NEWS

Court declares teachers strike against PISA exams to be illegal

Court declares teachers strike against PISA exams to be illegal

A strike called by teacher unions to coincide with the holding of the country’s first-ever testing program aimed at evaluating whether schools are giving youngsters the education and skills they need has been declared illegal by an Athens court.

In a post on social media, Education Minister Niki Kerameos wrote that Athens Single-Member Court of First Instance “once again ruled the … strike to be illegal and abusive.”

Therefore, “the ‘Greek PISA exams will be held tomorrow, for a better education system, which gives more and better resources to our children,” she continued.
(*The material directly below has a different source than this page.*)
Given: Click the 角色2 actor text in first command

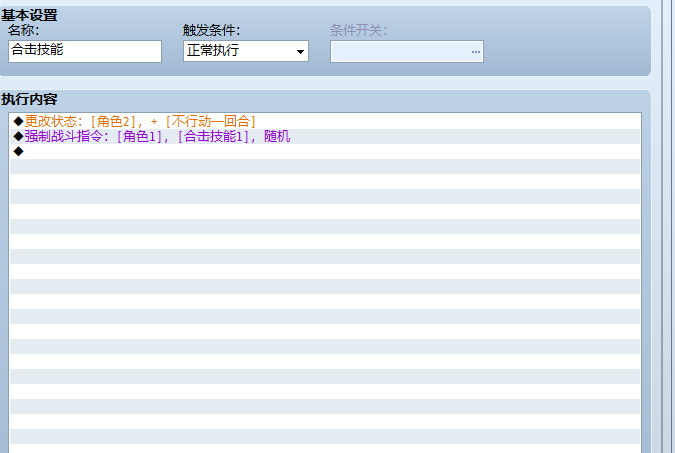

The Education Ministry had filed a lawsuit against primary teachers union DOE and secondary teachers union OLME after they called the strike.

The exams are scheduled to take place on May 10, in 600 schools, which were chosen as a representative sample from all schools in the country.

Designed along similar lines to the Organization for Economic Cooperation and Development’s triannual Program for International Student Assessment (PISA), which evaluates 15-year-old students, the Greek version of PISA will take place annually and will test pupils in the last year of elementary and middle school.

The aim of the program is to assess performance levels at Greek schools and identify areas where improvements are needed. The initiative comes in response to Greece’s poor performance in the 2018 PISA, where it came, among 78 countries, in 42nd place in reading, 43rd in math and 44th in science.